Selected text:
□ □ □ □ □

With the state changing its formula for how it grades schools, teachers and administrators at New Orleans Charter Science and Math High School taking a hard look at what and how students learn.

The Advocates for Science and Math Education board of directors also heard from two instructors on these changes at its Jan. 17 meeting.

Co-Principal Claire Jecklin identified both pros and cons within the new criteria, calling the newly mandated ACT test “the toughest road ahead.”

Schools will only receive points for ACT scores of 18 or above. Jecklin said that while the school put a heavy focus on the test beginning last year, Sci High students generally score at, or just below an 18.

Alongside ACT scores, schools will also now be measured by a four-year graduation rate, and end-of-course test scores.

More than half of Sci High students are enrolled in AP courses. It is unclear however if schools will continue to receive points for students enrolled in these college prep courses.

In switching from the Graduation Exit Exam, to strictly the end-of-course test, U.S. History instructor Allon Brann describes the new material as more specific, yet still calls the state curriculum “very impoverished.”

When compared with either test’s material, Brann explained that Sci High’s AP class standards are the most rigorous, cover more specific content, and ask more analytical questions.

Brann said another major problem with the state’s new measurement tool is that students only need to pass U.S. History or Biology, not both.

Biology instructor DJ Johnson echoed Brann’s description of end-of-course requirements also calling them more specific than the current exit exam, yet, he said, lacking depth.

Concerning the ACT, Johnson worries that students will struggle with the large vocabulary used in the science portion.

“Literacy can really hold a student back even if they are good at science,” Johnson said. “The questions sometimes border on reading comprehension over anything else.”

Co-principals Claire Jecklin and Chana Benenson describe properly tracking dropout rates as another component in the ongoing struggle with the state concerning school data.

Students who move schools or out of state without informing Sci High, incarcerated students, and even a deceased student were all examples given of incorrectly qualified dropouts that the principals are working to disprove.

Sci High currently has a B rating from the state with a school performance score of 115.7.

The Advocates for Science and Math Education will hold its next board meeting on Feb. 21 at 4:30 p.m.

□ □ □ □ □

Record excerpts:

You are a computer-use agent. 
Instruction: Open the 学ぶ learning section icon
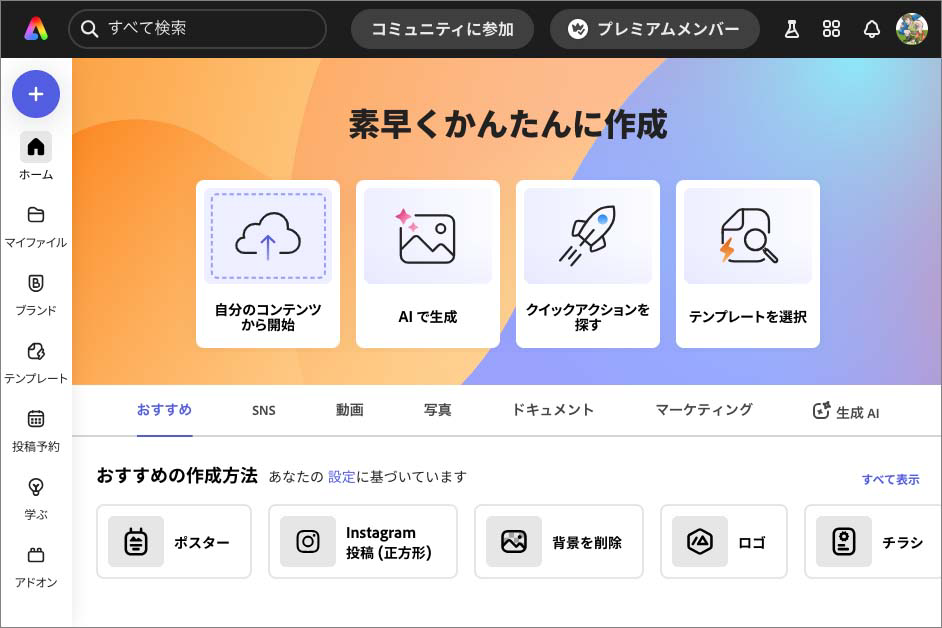pos(36,487)
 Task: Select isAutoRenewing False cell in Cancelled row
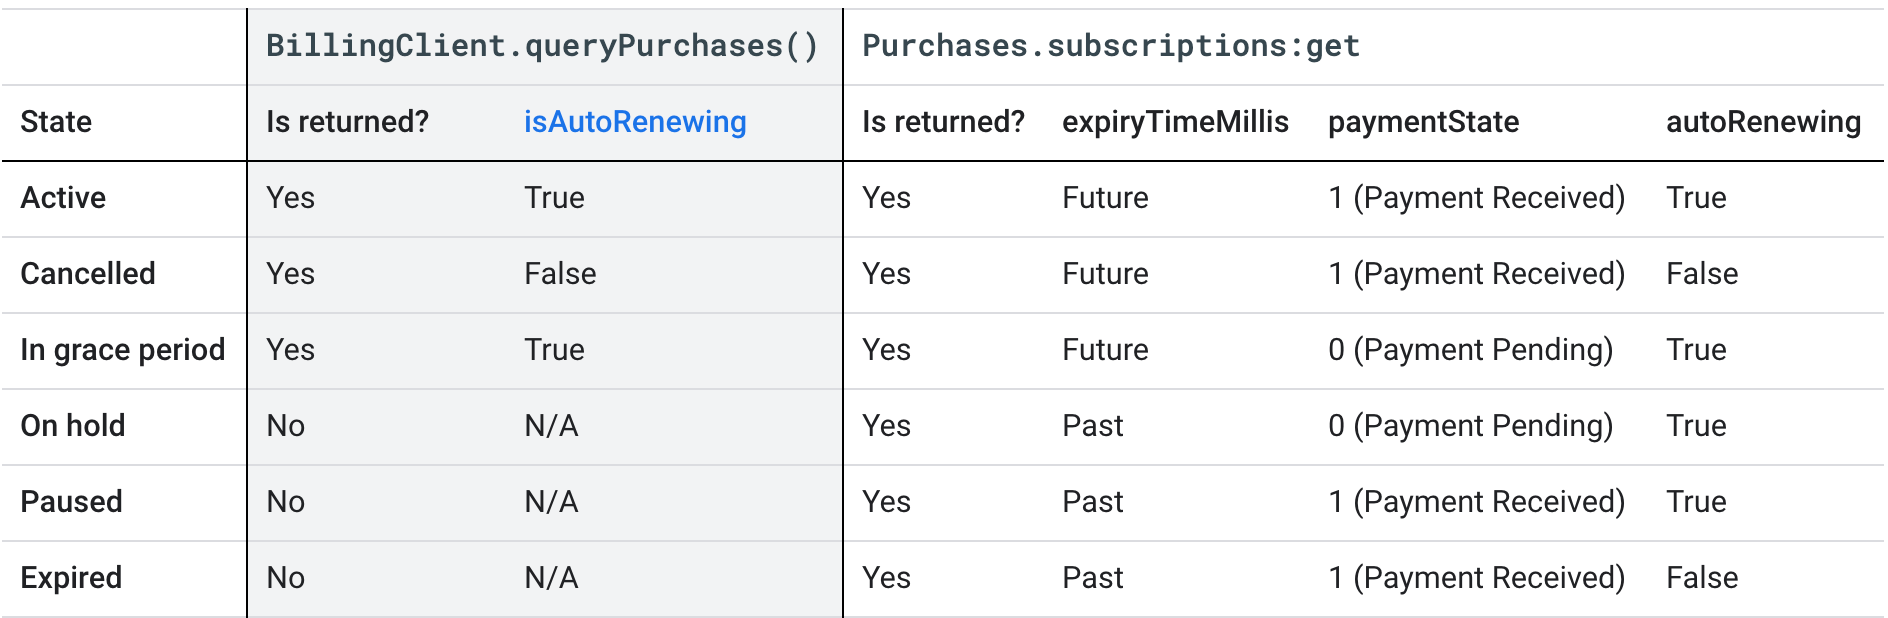(560, 274)
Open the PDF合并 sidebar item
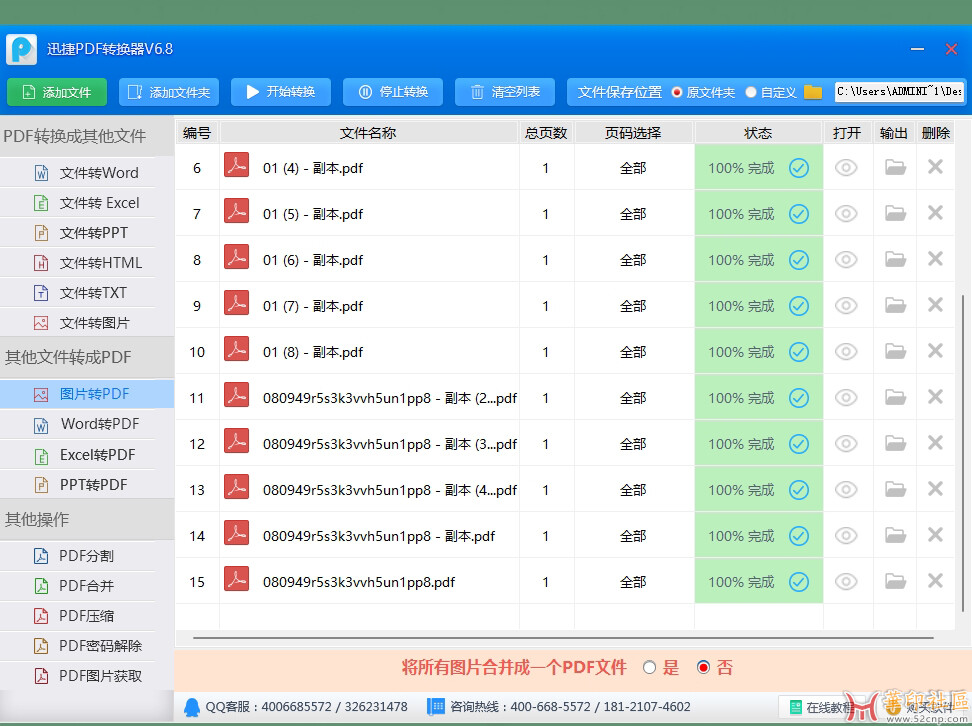The image size is (972, 726). point(86,586)
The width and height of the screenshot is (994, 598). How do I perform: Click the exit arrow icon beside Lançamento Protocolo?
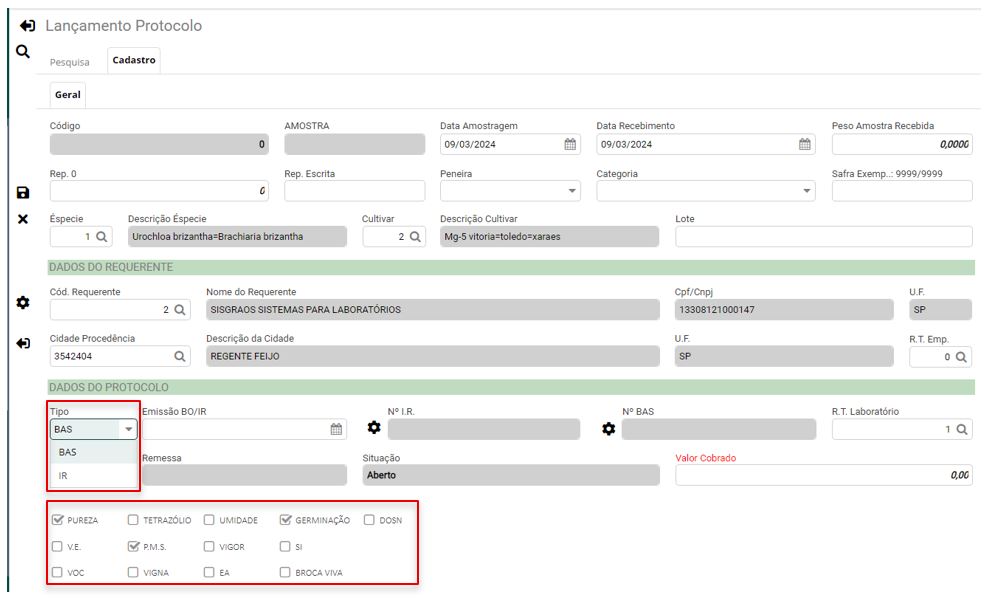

□ □ □ □ □

Exercise 1:
Translate this sentence from the Sci High article into Spanish: "Schools will only receive points for ACT scores of 18 or above."
Exercise 2:
Print a passage of the Sci High article word for word. Begin at the words "Biology instructor DJ" and stop after "said, lacking depth.".

Answer 1:
Las escuelas solo recibirán puntos por puntajes del ACT de 18 o más.

Answer 2:
Biology instructor DJ Johnson echoed Brann’s description of end-of-course requirements also calling them more specific than the current exit exam, yet, he said, lacking depth.